●リコール公表は「安全確保」と損害の拡大防止が目的
企業が製品の潜在的な危険性を把握した場合、リコールを公表して交換・返金などの措置を取るかどうかは、重要な判断となります。
今回のケースでは、既に重大製品事故41件が発生しており、アンカー・ジャパンは消費生活用製品安全法35条1項に基づきこれらの事故を経済産業省に報告しています。
ただし、こうした事故の報告義務とは別に、製品の欠陥を公表してリコールを実施するかどうかは、企業の自主的な判断に委ねられています。
リコールの公表は、被害拡大を防ぎ、将来的に製造物責任法に基づいて企業が損害賠償を請求されるリスクの拡大を防ぐことにつながります。
一時的には企業イメージの低下を招く可能性がありますが、早期の公表と対応は長期的な信頼維持につながると考えられます。

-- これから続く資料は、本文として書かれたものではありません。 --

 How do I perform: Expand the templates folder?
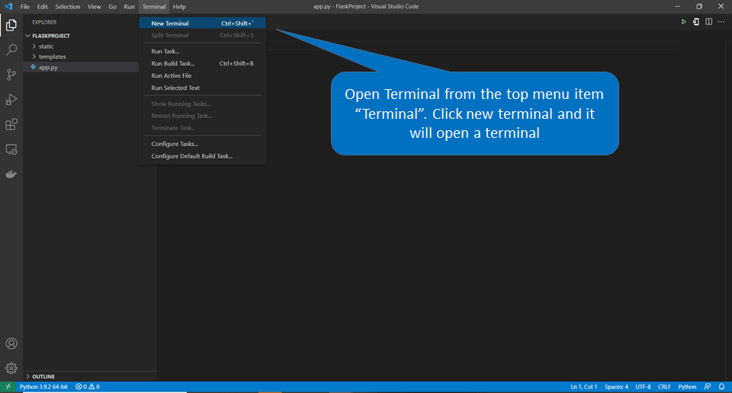click(x=52, y=56)
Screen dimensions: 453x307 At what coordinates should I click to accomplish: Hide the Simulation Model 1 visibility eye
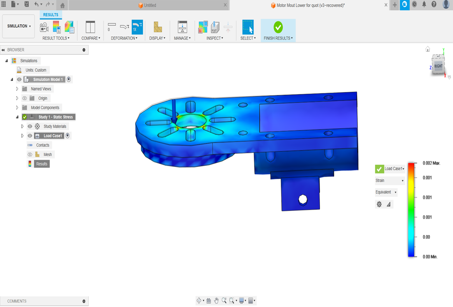coord(18,79)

さらに、隠蔽が発覚した場合の社会的信用の失墜は、一時的なリコール公表による影響をはるかに上回る損失を企業にもたらすことになります。
つまり、長期的にみた場合、公表しないことのデメリットの方が、公表による一時的な信頼低下というデメリットを上回るといえます。
●メーカー側の動向
Anker製品については、たびたび自主回収の話題が出ており、今回行政指導が行われた事実は重く、安全な製品の製造・供給が求められるのはいうまでもありません。
その一方で、リチウムイオン電池は高いエネルギー密度を持つがゆえに、バッテリーセルの製造過程で異物が混入するリスクなど、構造的な要因による安全性の課題を業界全体が抱えています。
実際、メーカー側は、これに代わる、より安全性の高い新しいバッテリー(半固体電池など)の技術開発を進めており、将来的には安全性に優れた製品の登場が期待されます。
もっとも、新技術の普及にはまだしばらく時間がかかるものと思われます。消費者としては、日々製品を丁寧に取り扱うとともに、メーカーのリコール情報などに注意を払う必要があります。